Collect every line in the data below that contains the string "located".

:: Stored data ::
+===+

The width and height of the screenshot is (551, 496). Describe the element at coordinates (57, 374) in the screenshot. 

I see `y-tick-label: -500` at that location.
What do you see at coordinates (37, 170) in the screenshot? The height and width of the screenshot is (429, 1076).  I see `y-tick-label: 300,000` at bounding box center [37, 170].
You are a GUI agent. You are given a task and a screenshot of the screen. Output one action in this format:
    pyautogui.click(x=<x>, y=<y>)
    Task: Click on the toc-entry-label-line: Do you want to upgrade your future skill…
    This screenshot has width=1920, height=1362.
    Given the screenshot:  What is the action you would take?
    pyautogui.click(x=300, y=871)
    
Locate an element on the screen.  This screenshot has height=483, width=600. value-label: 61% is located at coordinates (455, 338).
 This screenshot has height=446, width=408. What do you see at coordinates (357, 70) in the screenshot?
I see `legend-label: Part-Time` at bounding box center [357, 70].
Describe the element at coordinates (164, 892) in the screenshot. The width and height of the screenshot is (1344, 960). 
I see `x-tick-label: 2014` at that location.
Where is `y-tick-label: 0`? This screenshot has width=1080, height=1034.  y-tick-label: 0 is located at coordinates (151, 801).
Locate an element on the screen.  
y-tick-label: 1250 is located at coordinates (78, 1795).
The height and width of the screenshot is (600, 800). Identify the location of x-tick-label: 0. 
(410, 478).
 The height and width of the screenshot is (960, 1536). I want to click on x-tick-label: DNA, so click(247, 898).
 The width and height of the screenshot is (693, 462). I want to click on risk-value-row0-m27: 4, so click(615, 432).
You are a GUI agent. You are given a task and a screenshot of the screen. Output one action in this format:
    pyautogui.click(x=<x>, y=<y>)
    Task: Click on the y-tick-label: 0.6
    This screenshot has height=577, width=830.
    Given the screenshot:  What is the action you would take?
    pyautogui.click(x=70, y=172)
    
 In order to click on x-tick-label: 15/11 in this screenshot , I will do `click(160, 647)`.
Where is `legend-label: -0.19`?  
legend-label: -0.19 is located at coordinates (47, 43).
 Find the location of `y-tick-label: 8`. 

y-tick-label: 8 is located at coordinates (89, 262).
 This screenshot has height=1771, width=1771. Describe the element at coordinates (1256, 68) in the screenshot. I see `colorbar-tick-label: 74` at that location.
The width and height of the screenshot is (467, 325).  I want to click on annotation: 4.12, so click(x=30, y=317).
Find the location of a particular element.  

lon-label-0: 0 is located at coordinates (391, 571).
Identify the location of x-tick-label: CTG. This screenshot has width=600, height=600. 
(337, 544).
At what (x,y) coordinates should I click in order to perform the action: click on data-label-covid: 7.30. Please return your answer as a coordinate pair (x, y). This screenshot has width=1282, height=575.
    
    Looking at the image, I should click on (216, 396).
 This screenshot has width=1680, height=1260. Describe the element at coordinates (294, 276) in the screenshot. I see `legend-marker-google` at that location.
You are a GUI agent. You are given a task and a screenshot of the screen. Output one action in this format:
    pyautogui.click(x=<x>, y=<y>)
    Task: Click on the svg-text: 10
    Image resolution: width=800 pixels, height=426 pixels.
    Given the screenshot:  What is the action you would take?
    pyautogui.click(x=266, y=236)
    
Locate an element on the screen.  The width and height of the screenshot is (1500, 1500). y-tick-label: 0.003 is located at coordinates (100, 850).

+===+

:: Expected answer ::
Locate an element on the screen.  This screenshot has height=483, width=600. value-label: 61% is located at coordinates (455, 338).
Where is `y-tick-label: 0`? This screenshot has width=1080, height=1034.  y-tick-label: 0 is located at coordinates (151, 801).
y-tick-label: 1250 is located at coordinates (78, 1795).
legend-label: -0.19 is located at coordinates (47, 43).
y-tick-label: 8 is located at coordinates (89, 262).
lon-label-0: 0 is located at coordinates (391, 571).
Locate an element on the screen.  The width and height of the screenshot is (1500, 1500). y-tick-label: 0.003 is located at coordinates (100, 850).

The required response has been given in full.